Democratic Senate Majority Leader Harry Reid has reported progress towards a deal to avoid a threatened default and end a two-week partial US government shutdown, as President Barack Obama called congressional leaders to the White House to press for an end to the impasse.
"We're getting closer," Mr Reid told reporters after he met privately with Republican leader Mitch McConnell.
While Mr Reid said there was not yet an accord, he said he hoped to have a proposal to outline when the two men and House of Representatives leaders meet with Mr Obama later today. No details were available on the terms under discussion.
Speaking to reporters at a Washington charity, Mr Obama said: "My hope is that a spirit of co-operation will move us forward over the next few hours."
Otherwise, he warned that the threat of default was legitimate.
"If we don't start making some real progress both in the House and the Senate, and if Republicans aren't willing to set aside some of their partisan concerns in order to do what's right for the country, we stand a good chance of defaulting," he said.
At issue are two normally routine pieces of legislation that have become entangled in disputes over Mr Obama's healthcare overhaul and overall government spending.
Congress' failure to pass a Bill temporarily funding the government led to the partial shutdown on October 1, the first in 17 years. And if Congress does not approve a separate measure increasing the debt ceiling - the amount of money the government is allowed to borrow - the Obama administration says it will not be able to pay its bills, risking default.

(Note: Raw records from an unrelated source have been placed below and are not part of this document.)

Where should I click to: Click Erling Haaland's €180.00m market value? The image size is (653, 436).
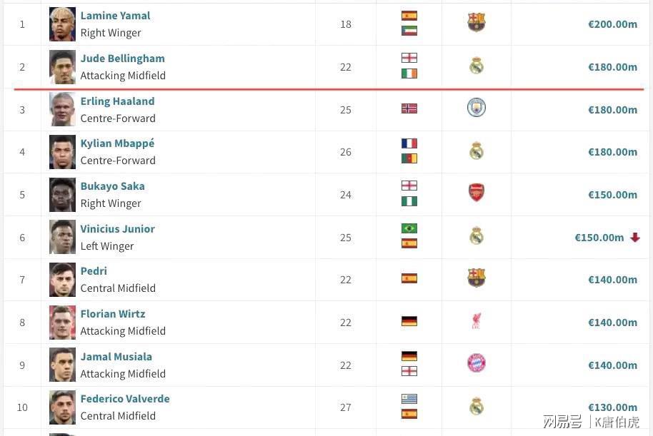(612, 110)
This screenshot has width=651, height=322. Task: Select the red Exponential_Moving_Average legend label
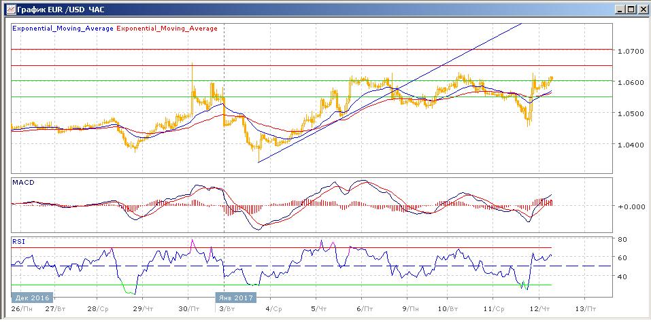coord(167,29)
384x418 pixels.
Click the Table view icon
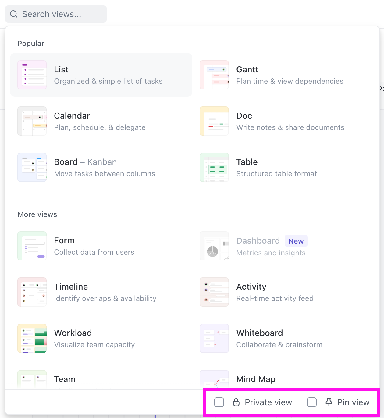(214, 167)
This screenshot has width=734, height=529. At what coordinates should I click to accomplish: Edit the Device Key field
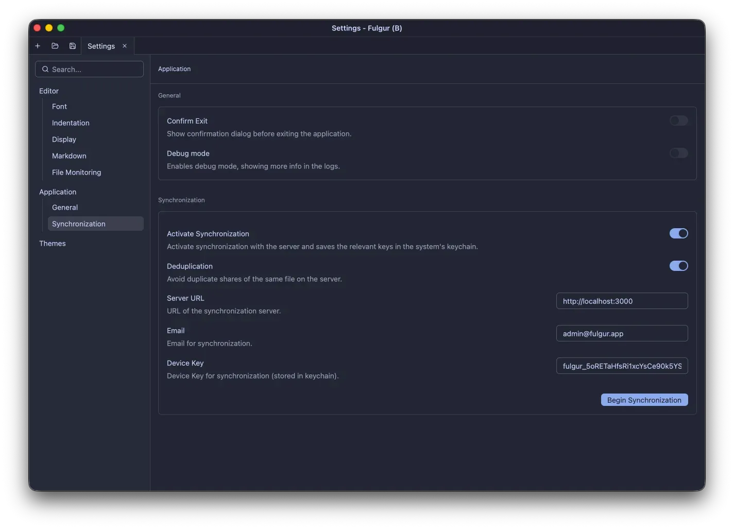(622, 366)
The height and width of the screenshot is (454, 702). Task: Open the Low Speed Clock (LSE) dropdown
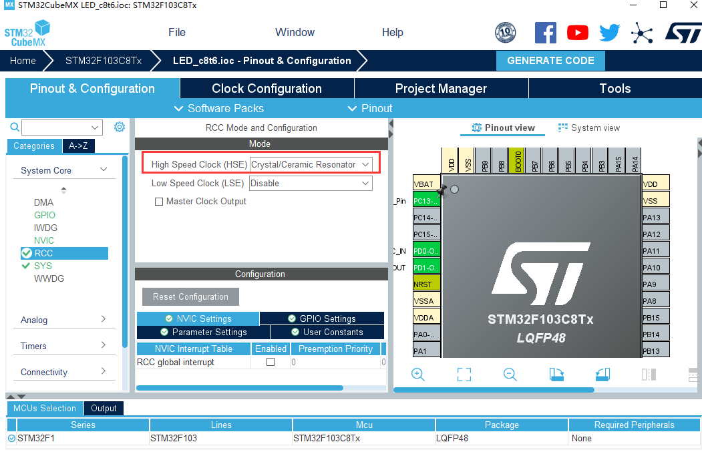coord(311,183)
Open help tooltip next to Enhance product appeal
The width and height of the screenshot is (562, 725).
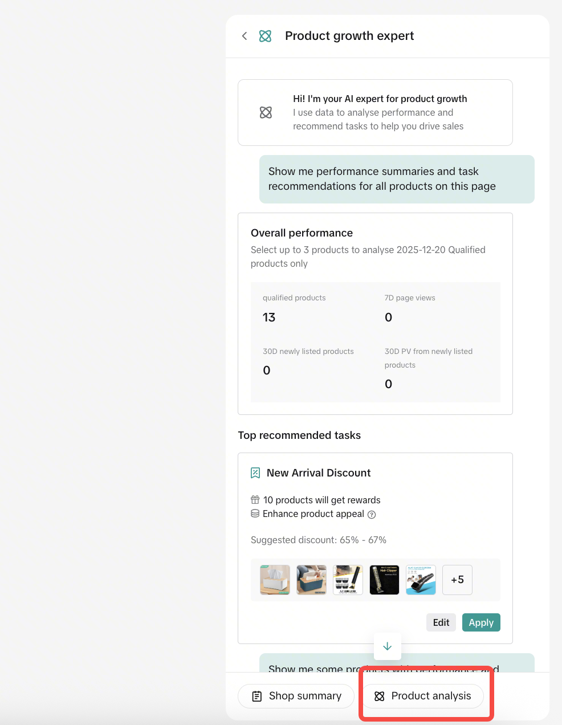[372, 515]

The two Senate leaders, Mr Reid and Mr McConnell, had spoken by phone yesterday but failed to agree on a deal to raise the nation's borrowing authority above the 16.7 trillion US dollars (£10.5 trillion) debt limit or reopen the government.
Congress is racing against the clock, with Treasury Secretary Jack Lew warning that the US will quickly exhaust its ability to pay the bills on Thursday.
Mr Reid and Mr McConnell - veteran senators hardened by several budget disputes and years of negotiations - are at an impasse over yet another source of fiscal fighting: the automatic, across-the-board spending cuts known as sequestration and whether to undo or change them as part of a budget deal.
Democrats are pressing for a higher amount of spending, while Republicans want to keep the spending at the deficit-cutting level of the 2011 law, the result of that year's high-stakes budget battle.